Les forces de police d’Edimbourg ont décidé de frapper un grand coup contre les lieux de dépravation. Une descente de police est prévue dans une maison de passe connue. Le problème c’est que lors de ce raid, un membre influent du Parlement écossais est aussi dans cette maison close et pire que tout, la presse a été prévenue anonymement ce qui signifie une fuite dans le commissariat.

La présence de Gregor Jack, un homme respecté et apprécié de tous, dans un lieu de prostitution fait évidemment la une de tous les journaux. De plus plus de traces de l’épouse dudit parlementaire. Et ce qui commence comme un mauvais vaudeville va hélas bien vite tourner au drame lorsque l’on retrouve le cadavre de la superbe Mrs. Jack, frappée à mort, dans la rivière. Le scandale n’est pas terminé, Elizabeth Jack, fille d’un lord richissime ayant plein de relations en haut lieu, menait une vie de fêtes bien arrosées où la cocaïne circulait librement.

A l’inspecteur Rebus de trouver l’assassin de la jeune femme, d’autant plus que son lord de père talonne ses supérieurs qui aimeraient que l’affaire soit rapidement classée au risque de mettre un innocent en prison. Elizabeth Jack n’est pas la seule jeune femme retrouvée frappée à mort dans une rivière et comme un ivrogne se vante d’être responsable de ce crime, les supérieurs de Rebus ont vite fait de le charger des deux meurtres. Parallèlement Rebus et Holmes doivent retrouver des livres précieux, des premières éditions très coûteuses, mais comme par hasard la piste des livres et celle des relations du parlementaire se croisent.

Qui a donc en veut à ce point au parlementaire pour lui tendre un piège aussi sordide ? Les suspects sont nombreux puisque tant Elizabeth que Gregor Jack avaient un groupe de « bons » copains mais chacun sait que l’on n’est jamais trahi que par ses amis ... Faux alibis, dépositions contradictoires, liaisons dangereuses, l’inspecteur Rebus va devoir épousseter tout cela jusqu’à la découverte du coupable.

Excellent, comme d’habitude ce polar de Ian Rankin, qui nous entraîne cette fois dans les milieux huppés de la politique écossaise.

Comme la plupart des détectives que les amateurs de polars connaissent, John Rebus (comme Morse ou Wallander) a des problèmes avec la presse et ses supérieurs. Il n’est pas très populaire auprès de ses collègues car il aime travailler en solitaire, cependant il a pour adjoint le jeune et intelligent Holmes (hé oui ! un nom qui prête à plaisanteries, d’autant plus que leur chef s’appelle Watson), avec qui ses relations sont relativement aimables.

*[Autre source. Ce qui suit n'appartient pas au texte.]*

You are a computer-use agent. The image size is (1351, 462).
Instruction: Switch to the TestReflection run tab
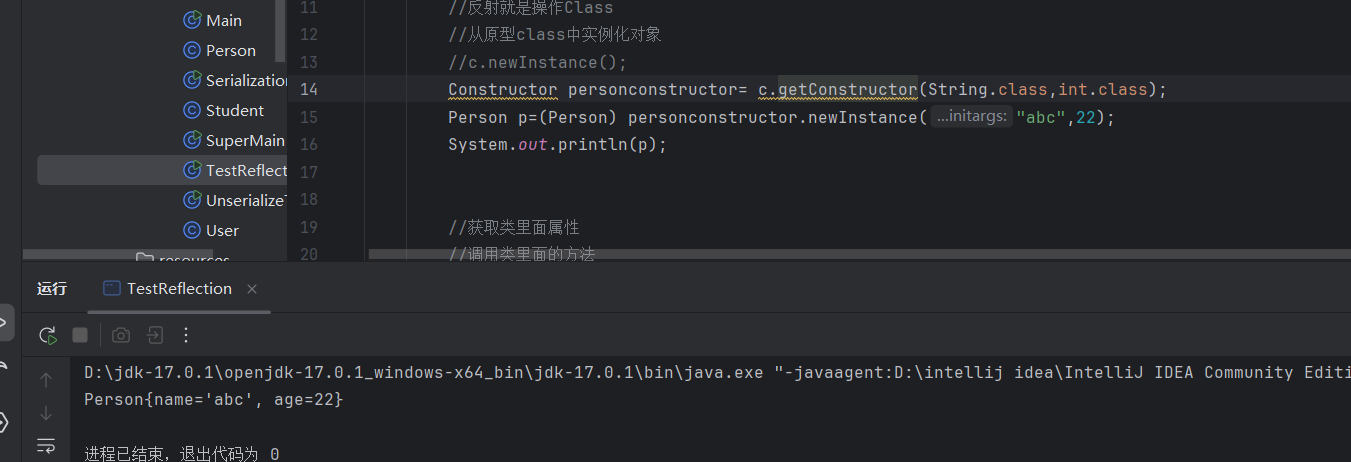178,289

On compare parfois John Rebus à l’inspecteur Morse de Colin Dexter. Après tout, pourquoi pas : tous deux n’ont pas de vie privée et traversent une crise d’âge mur, ils passent la plupart de leur temps au pub, leurs relations féminines ne durent que très peu de temps, ils aiment la littérature, mais surtout ils sont tous deux des détectives très compétents même s’ils ne sont pas toujours très subtils dans leurs relations. Ils ont aussi en commun un goût très net pour l’alcool, ce qui leur occasionne des lendemains peu chantants avec maux de tête et estomac fragile. (Ce qui est d’ailleurs également le problème de Kurt Wallander qui ne possède cependant pas l’humour de ses "collègues" littéraires.)

Entre les deux, j’ai toutefois une préférence pour Rebus, que je trouve plus fragile, plus émouvant.